* [Task requirements] Could you reproduce, word for word, everything below from the line containing "getest (43, 2443)" down to the line containing "Pure Beauty PR (32, 2477)", with both of those lines included and no others?

(Records to use begins)

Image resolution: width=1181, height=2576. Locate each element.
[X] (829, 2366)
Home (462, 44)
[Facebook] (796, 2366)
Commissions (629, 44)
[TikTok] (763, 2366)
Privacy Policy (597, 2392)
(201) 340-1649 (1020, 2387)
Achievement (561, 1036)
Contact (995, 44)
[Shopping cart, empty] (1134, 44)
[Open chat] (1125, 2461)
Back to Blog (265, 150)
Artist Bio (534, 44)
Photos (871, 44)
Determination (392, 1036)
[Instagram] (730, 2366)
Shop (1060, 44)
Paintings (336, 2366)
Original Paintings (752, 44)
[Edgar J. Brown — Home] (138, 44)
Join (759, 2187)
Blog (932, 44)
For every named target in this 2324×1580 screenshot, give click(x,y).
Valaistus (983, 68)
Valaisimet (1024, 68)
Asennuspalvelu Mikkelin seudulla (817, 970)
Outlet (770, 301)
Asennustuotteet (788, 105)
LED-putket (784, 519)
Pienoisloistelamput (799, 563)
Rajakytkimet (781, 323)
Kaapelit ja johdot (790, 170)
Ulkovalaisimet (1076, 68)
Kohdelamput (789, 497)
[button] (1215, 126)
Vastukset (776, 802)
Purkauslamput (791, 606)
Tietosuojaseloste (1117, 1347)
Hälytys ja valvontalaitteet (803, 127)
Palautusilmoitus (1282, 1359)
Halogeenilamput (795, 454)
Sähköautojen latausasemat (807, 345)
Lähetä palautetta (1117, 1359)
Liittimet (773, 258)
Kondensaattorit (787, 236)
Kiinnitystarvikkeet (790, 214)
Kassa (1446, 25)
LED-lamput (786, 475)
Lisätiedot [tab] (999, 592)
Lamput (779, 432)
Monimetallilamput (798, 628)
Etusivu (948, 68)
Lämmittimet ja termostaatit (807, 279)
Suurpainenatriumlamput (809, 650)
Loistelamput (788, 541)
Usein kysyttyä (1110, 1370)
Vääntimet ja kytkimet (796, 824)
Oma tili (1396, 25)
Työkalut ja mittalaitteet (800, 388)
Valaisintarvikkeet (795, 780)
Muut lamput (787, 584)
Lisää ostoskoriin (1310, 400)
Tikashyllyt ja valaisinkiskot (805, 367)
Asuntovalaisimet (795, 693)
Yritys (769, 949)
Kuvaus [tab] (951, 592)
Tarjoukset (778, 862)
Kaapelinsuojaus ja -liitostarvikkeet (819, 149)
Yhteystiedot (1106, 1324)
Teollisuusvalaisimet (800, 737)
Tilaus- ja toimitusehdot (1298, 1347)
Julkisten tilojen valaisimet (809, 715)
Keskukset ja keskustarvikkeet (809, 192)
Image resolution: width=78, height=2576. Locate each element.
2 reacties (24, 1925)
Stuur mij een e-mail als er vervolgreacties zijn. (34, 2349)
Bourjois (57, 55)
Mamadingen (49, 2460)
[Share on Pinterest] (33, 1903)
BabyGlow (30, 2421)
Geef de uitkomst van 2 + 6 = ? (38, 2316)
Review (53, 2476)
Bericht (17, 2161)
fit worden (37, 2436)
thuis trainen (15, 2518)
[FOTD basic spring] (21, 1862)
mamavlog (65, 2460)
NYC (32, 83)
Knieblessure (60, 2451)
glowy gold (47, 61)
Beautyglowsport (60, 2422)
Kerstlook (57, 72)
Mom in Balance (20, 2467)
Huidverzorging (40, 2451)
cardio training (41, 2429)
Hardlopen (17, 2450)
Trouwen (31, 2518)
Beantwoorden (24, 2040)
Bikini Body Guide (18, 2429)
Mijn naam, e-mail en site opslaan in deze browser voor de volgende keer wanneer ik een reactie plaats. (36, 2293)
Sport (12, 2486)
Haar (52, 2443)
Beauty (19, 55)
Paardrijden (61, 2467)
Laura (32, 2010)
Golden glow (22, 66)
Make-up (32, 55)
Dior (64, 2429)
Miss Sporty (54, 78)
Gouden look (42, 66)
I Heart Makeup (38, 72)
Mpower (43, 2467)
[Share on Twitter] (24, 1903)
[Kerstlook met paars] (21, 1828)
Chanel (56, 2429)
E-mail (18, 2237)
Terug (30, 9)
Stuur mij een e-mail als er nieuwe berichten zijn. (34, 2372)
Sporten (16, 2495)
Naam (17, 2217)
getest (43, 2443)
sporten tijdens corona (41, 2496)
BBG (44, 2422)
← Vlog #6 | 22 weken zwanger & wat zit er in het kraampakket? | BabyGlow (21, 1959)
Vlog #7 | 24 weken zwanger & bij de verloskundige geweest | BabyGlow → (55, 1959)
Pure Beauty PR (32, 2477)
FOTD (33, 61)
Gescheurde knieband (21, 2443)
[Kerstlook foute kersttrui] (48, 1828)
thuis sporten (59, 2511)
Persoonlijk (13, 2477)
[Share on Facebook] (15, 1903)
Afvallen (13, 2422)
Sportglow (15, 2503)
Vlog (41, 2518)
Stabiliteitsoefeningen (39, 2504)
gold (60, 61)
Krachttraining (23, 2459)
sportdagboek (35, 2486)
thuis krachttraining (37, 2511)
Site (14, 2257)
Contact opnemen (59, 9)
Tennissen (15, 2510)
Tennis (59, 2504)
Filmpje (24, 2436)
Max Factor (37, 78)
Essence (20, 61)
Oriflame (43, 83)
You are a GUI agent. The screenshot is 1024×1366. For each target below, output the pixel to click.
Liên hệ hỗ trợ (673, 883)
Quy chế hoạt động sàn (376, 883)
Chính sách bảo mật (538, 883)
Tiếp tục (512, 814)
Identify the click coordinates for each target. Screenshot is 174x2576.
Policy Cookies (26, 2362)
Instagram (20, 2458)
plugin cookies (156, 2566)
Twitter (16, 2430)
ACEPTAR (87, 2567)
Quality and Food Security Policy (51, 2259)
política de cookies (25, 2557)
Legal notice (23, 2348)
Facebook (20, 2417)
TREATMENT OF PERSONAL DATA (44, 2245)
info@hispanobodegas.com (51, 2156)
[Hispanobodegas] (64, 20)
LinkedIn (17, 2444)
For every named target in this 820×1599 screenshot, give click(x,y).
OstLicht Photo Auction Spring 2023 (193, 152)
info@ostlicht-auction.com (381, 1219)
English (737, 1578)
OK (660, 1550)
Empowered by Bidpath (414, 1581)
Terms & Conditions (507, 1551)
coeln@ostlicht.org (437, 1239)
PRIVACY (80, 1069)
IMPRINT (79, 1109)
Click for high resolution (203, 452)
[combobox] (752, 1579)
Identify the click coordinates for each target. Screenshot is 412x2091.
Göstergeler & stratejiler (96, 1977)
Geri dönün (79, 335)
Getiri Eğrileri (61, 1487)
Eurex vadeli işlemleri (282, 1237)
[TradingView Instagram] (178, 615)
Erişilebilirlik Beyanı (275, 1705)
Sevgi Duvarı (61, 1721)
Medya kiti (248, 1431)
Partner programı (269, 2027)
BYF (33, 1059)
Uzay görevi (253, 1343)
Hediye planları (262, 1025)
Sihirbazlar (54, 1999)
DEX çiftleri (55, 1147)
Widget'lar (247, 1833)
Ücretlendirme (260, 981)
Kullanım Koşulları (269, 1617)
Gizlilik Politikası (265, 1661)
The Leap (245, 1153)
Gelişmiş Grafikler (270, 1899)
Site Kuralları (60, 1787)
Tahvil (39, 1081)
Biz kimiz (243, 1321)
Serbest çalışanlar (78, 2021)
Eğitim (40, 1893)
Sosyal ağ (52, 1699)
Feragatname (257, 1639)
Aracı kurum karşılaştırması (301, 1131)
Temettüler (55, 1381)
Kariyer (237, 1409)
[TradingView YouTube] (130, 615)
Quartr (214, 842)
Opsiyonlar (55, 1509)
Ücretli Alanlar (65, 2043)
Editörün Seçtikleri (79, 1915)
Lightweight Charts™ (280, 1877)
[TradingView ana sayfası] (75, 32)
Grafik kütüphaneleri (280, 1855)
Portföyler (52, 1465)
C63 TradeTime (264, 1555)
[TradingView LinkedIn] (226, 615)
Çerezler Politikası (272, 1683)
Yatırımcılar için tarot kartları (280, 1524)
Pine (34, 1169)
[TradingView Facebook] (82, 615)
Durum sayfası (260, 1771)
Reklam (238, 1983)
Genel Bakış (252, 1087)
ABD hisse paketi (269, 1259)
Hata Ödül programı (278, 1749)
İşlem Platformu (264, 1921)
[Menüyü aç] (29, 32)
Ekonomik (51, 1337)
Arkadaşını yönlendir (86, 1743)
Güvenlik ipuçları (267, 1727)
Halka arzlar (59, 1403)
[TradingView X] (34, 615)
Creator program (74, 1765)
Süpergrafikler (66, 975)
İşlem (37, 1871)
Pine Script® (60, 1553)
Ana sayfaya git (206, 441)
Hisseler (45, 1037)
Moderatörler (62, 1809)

(Records to use ends)

* [Answer for this exercise]
getest (43, 2443)
sporten tijdens corona (41, 2496)
BBG (44, 2422)
← Vlog #6 | 22 weken zwanger & wat zit er in het kraampakket? | BabyGlow (21, 1959)
Vlog #7 | 24 weken zwanger & bij de verloskundige geweest | BabyGlow → (55, 1959)
Pure Beauty PR (32, 2477)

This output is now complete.